Miller was one of the first coaches in the Portland area to institute a no-cut policy for players who turned out for her team. As a result, Miller's teams were not only strong but deep as well. Now, a large number of teams, in virtually every sport, have followed Miller's lead in that regard.

'One of the nicest compliments you can get is when people copy or mimic you,' the coach said.

Miller also tried to make the game of tennis fun for her players.

'We always had a blast,' she said. 'But we won a lot and that made it fun.'

Miller's teams first started making their presence felt at state in 1989, when Anne Pamplin and Dabney Miller, the coach's daughter, made it to the state semifinals in doubles.

'That was the beginning of a long run,' the coach said. From there, things just sort of snowballed.

'Sometimes greatness just produces greatness,' said Miller, whose Lakeridge teams won 17 league titles.

Miller had a knack for convincing good athletes in other sports to turn out for tennis. Several of those girls wound up scoring points at the state tournament.

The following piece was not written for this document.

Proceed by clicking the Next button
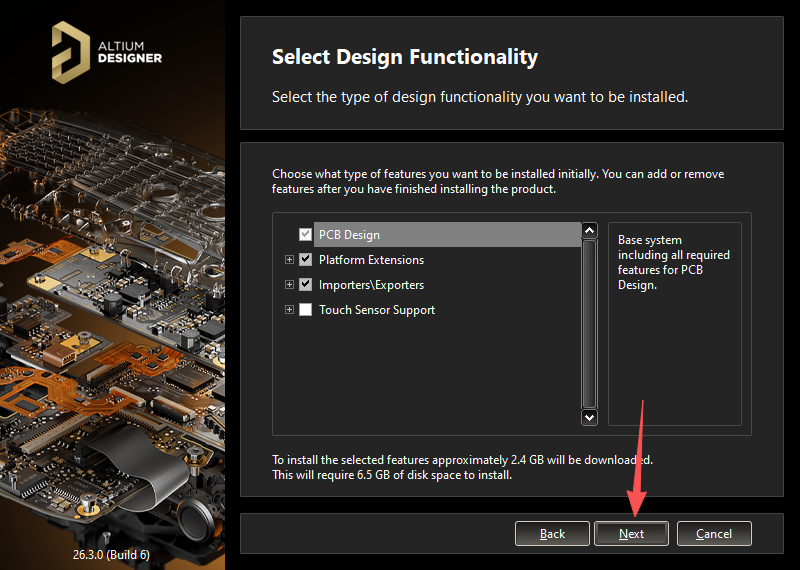Image resolution: width=800 pixels, height=570 pixels. pos(631,534)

With the success of her teams, Miller was named Oregon's coach of the year five times. The U.S. Professional Tennis Assocation also named her the national coach of the year five times. In addition, Miller was named the country's top coach by National Federation of High School Coaches.

'That was a huge feather in my cap,' Miller said.

The coach still plans to watch an occasional Lakeridge match, because 'I pretty much bleed Columbia blue and yellow,' she said. But she might wait until the weather warms up before heading up the hill.

'The only thing I won't miss will be freezing my fanny off during the early spring,' she said.

Miller believes she was the longest-serving high school tennis coach in Oregon, and a lot of people thought she would keep that streak going for a while longer. When she told Lakeridge athletic director Mike Coulson in late January that she was stepping down, 'he was just blown out of the water,' Miller said.

Miller's shoes will certainly be hard to fill.

'Hopefully I've left a legacy up there that someone else will be able to build on,' the coach said.

Miller said she will retain her job as the tennis director at the Lake Oswego Tennis Center. And she plans to use some of her spare time campaigning for the construction of more public tennis courts in Lake Oswego.

'That would be a real plus for the city of Lake Oswego,' she said.